I'm going through testing at the moment but I KNOW it's MS. I'm enjoying your videos because you are so nice to listen to. Thank you for making these

@EmmaSunshineUnicorn 5 лет назад

How did you tests go Kristy?

@aproblem3503 3 года назад

How did it go?

@Wabbelpaddel Год назад

Could also be dopamine deficiency. Tried bupropione or levodopa?

@b4sakenproductions416 4 года назад

As of this message I am in hospital suffering my first MS attack....5 days of steroid infusions behind me and 14 days or so of physical therapy to help strengthen my legs.I understand your point about it not being something more serious,but at this moment in time I am in hell.

@greenthumbwashington8931 3 года назад

Much love to you. I appreciate you taking the time to film and upload these videos. It is helpful for those of us whose lives are impacted indirectly or directly from the disease. I wish you well in your struggle. I can tell you have a strength in you that many lack. Good on you sir.

@lesliep9574 7 лет назад

I love your positive attitude.

@allysophia756 7 лет назад

Hello, I have been following your story. You are quite informed, and seem to be taking control of your own health in a way that is truly refreshing. You are very inspiring, I'm impressed that you took the plunge to go vegan! good for you! I don't have MS, but I know I will benefit from giving up meat, I just haven't been able to convert completely. I was curious if your family and friends noticed any symptoms along the way? Were the symptoms only noticeable to you? Also have you had any sleep issues at all because of the MS?

@havefuny968 3 года назад

I was just diagnosed with Ms I have no idea what to do it just put me on

@zerdda 7 лет назад

thank you

@paddymcmullan 4 года назад

Please help me , im ready for the hills , from oct last year ive had weakness in both arms wrists legs etc , ive tingling in both hands , burning in inner elbows , i feel like im smiling at times one side , my feet are started to tingle , i cant cope with any thing any more , cant plan , cant organise anything , i go to get something and forget ( happening more and more ) im worried and could be 3 years before im seen :( i have got to the stage i have to swap arms driving , talking on the phone ive to change arms its got to the stage i lay down and just keep the phone to my ear with hands down , im sick of this what ever it is !

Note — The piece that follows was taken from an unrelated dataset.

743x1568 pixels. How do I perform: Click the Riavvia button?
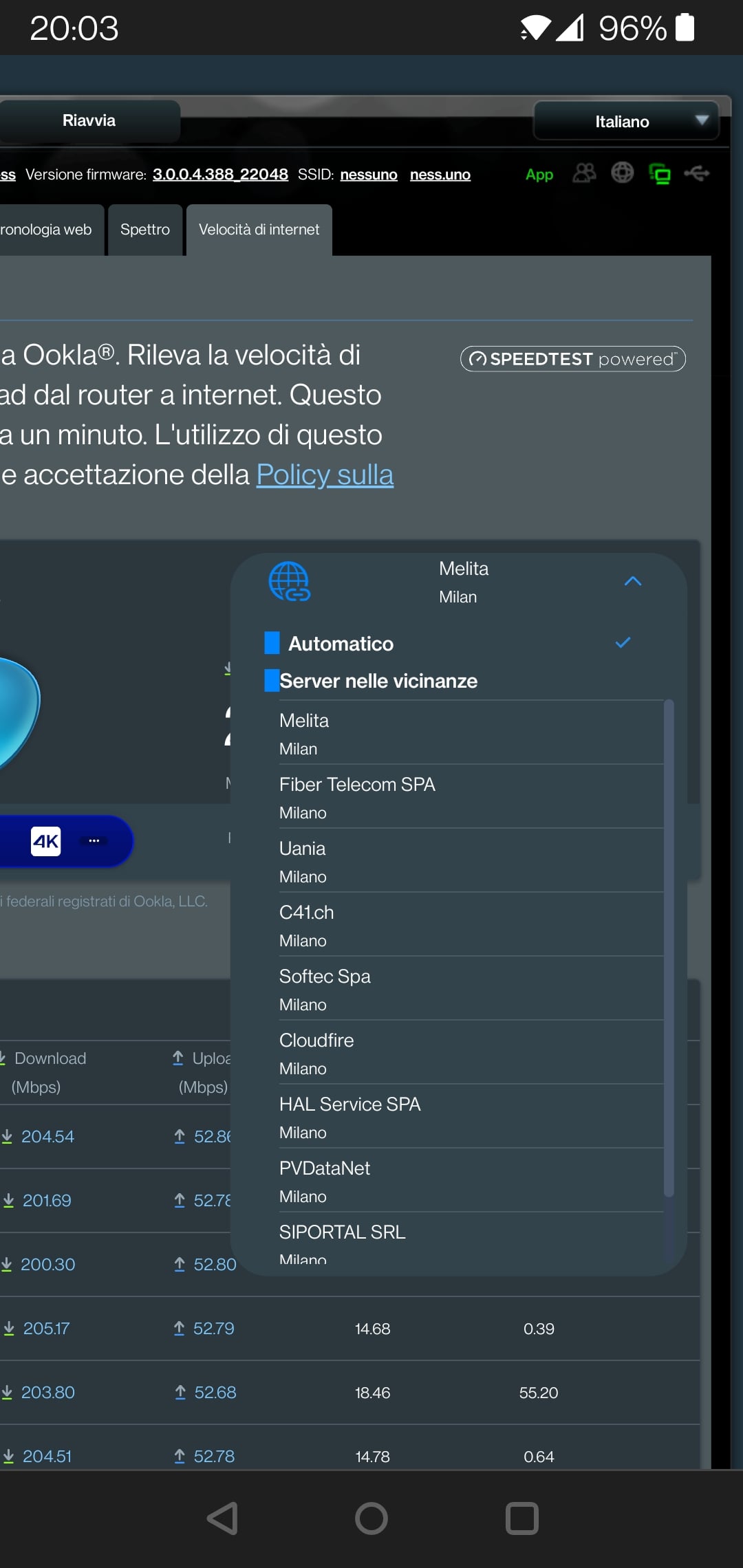coord(89,121)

@cyberpunk4622 6 лет назад

I recently started getting tests for M.S and they also mentioned Lupus. My stage is at the MRI and CT scans and have visited neurologist then the rheumatologist and also a endocrinologist. I'm not sure what happens now, I'm just waiting for results...

@megd7593 6 лет назад

Doom Punk - Hopefully the MRI (make sure they get images with and without contrast) will give you a definitive diagnosis. My experience in the USA has been that though they do MRI’s on the spine to help explain some of the physical symptoms, the BRAIN MRI is the one my neurologist uses the most to compare between scans to measure progression or remitting of the disease over time. I’ve not had a spinal tap, but did have all the rudimentary in-office tests (follow my finger, timed walking of a certain distance, etc.) as well as Evoked Potential Tests (shocking muscles with little probes to assess nerve conduction- ouch!) to provide additional information that help make the clinical diagnosis. Best of luck to you!

@tracyr54 5 лет назад

How old were you when diagnosed?

@amethystfire3076 3 года назад

Did you feel that your wife may leave you for someone else being you have the illness? I kind of feel this way right now. I don't know if I have it yet.